While our results show that the Hsp72 increases are indeed protective in anoxic turtle neurons as well as those re-exposed to oxygen, this protection does not appear to be primarily through interactions with the intrinsic apoptotic pathway. Mammalian ischemic studies have shown the interaction of Hsp72 at several points upstream and downstream of mitochondria in the apoptotic pathway in preventing cell death, including increased Bcl-2 (Kelly et al., 2002, Yenari et al., 2005), and decreased Bax activation (Cheng et al., 2011). However, while Hsp72 knockdown significantly increased cell death and altered Bax levels in this study, unlike the larger effect of direct suppression of Bcl-2, Hsp72 knockdown apparently did not impact Bcl-2:Bax ratios sufficiently to trigger apoptosis through Cyt c release and caspase activation.

In T. scripta, the greater anoxia-induced increase in Bcl-2 compared to Bax also contrasts sharply with the mammalian brain, where oxygen depletion is associated with decreased Bcl-2 levels and increases in Bax and activated caspase-3 (Feldenberg et al., 1999; Zovein et al., 2004; Li et al., 2012). In the turtle in vivo, Bcl-2 and Bax change concurrently in anoxia, maintaining a relatively constant Bcl-2:Bax ratio greater than one despite initial decreases in both proteins (Kesaraju et al., 2009). In vitro, both proteins increase in anoxia, but with a greater increase in Bcl-2 (this study; Nayak et al., 2011). This contrasts dramatically with mammalian models of cellular stress, where Bax increases as much as 12-fold and significantly decreases Bcl-2:Bax ratios (Zhu et al., 2010) and increases apoptosis (Li et al., 2010). Bcl-2 knockdown, however, directly decreased Bcl-2:Bax ratios and allowed caspase activation, shifting cells away from survival and towards apoptosis. In vivo, neither procaspase 3 nor cleaved caspase-3 levels increased even over 24h anoxia (Kesaraju et al., 2009), showing the extraordinary resistance of turtle neurons to apoptosis even in extended anoxia.

Thus the turtle neurons clearly possess the machinery for apoptosis, but activation is suppressed in anoxia and reoxygenation.
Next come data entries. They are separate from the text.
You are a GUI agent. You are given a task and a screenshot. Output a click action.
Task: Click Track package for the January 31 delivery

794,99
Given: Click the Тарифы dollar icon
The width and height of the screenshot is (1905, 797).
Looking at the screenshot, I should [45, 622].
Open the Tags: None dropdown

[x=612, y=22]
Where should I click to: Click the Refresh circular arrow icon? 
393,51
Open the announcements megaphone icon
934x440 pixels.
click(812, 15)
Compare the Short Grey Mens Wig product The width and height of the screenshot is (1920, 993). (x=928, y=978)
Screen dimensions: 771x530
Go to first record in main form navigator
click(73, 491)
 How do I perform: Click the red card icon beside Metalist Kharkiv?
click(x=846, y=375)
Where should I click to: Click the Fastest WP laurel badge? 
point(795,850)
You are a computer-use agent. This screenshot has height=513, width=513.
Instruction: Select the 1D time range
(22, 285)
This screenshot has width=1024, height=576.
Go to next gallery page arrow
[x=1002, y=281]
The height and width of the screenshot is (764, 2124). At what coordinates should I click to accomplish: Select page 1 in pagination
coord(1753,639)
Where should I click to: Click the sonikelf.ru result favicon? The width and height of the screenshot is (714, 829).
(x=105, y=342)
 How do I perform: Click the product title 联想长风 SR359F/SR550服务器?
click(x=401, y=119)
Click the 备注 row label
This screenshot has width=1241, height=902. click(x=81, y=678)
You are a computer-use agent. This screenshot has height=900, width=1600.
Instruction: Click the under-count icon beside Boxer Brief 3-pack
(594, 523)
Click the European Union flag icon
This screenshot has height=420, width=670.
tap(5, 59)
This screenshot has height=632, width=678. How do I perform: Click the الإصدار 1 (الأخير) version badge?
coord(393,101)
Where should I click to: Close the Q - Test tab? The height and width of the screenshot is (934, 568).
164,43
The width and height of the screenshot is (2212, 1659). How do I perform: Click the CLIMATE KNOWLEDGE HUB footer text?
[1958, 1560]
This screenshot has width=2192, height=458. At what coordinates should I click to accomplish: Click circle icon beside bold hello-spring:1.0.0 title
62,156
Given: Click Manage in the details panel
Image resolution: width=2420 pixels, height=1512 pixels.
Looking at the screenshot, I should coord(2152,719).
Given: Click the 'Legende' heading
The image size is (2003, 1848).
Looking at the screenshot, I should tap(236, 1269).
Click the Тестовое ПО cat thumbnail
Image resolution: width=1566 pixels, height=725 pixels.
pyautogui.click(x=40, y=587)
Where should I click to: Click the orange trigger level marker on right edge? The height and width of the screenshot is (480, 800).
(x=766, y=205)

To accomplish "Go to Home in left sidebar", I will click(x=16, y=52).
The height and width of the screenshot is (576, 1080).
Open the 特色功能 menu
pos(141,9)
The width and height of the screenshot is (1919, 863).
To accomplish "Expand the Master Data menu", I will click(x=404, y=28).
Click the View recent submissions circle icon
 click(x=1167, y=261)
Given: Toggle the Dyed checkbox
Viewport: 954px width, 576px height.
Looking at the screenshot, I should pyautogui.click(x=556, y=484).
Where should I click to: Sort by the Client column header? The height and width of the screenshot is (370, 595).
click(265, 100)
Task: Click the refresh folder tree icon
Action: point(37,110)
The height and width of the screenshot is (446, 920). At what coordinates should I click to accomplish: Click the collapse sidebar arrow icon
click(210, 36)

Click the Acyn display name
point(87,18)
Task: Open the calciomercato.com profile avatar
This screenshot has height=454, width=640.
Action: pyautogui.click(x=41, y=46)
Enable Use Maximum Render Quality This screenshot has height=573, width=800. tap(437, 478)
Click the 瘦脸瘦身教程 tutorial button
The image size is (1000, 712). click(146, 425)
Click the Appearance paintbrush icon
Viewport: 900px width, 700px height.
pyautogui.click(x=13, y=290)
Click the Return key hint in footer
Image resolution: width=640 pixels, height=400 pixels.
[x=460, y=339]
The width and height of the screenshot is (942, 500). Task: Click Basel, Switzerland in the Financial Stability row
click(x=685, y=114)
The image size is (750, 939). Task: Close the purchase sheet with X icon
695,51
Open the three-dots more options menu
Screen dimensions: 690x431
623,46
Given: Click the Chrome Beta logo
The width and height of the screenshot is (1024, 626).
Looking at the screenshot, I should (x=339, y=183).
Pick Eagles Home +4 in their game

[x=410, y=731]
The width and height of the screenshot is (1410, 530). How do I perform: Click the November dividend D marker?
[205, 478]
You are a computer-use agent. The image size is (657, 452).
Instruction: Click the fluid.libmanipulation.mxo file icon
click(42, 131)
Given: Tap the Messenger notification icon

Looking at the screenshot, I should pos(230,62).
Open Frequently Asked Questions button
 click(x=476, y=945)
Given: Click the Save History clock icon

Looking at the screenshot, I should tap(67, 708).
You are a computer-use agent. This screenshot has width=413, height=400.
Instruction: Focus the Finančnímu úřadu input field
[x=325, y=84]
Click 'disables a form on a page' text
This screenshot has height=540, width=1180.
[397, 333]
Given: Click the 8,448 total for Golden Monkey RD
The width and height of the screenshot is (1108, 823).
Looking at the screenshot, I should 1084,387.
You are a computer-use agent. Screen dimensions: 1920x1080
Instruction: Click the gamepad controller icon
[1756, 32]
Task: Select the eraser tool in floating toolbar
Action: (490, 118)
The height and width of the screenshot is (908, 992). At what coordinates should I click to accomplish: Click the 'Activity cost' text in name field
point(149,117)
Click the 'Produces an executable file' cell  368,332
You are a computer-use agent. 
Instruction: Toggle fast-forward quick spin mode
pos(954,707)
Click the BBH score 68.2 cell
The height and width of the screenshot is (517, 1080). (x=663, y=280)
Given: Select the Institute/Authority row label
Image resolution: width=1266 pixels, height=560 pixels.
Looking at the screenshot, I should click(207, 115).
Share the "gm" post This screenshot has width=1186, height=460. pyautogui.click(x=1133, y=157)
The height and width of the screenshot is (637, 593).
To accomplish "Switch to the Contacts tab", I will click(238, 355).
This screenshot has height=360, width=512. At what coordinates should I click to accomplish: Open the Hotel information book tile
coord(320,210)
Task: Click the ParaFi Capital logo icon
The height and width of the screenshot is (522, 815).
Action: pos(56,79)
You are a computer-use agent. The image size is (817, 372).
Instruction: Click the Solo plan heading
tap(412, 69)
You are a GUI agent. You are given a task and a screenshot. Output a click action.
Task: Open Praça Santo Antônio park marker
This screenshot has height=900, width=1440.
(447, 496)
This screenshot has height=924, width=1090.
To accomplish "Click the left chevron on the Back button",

This suppression, though, does not appear to be due to the elevation of Hsp72. And while we did see increases in AIF in the cells treated with Hsp72 siRNA, there was still no accompanying activation of caspase-3 or loss of mitochondrial Cyt c. Similar increases in AIF in vivo during anoxia (to 181% of normoxia) did not result in any translocation to the nucleus or apparent increases in neuronal death, nor were there further increases upon reoxygenation (Kesaraju et al., 2009), suggesting that the AIF levels observed here are not likely to be the main cause of cell death. The 6-fold increase in ROS release upon reoxygenation, then, is likely the primary cause of cell death, though as there are no increases in Cyt c release or caspase-3 activation, the mechanism of cell death is apparently through pathways independent of mitochondrial-triggered apoptosis.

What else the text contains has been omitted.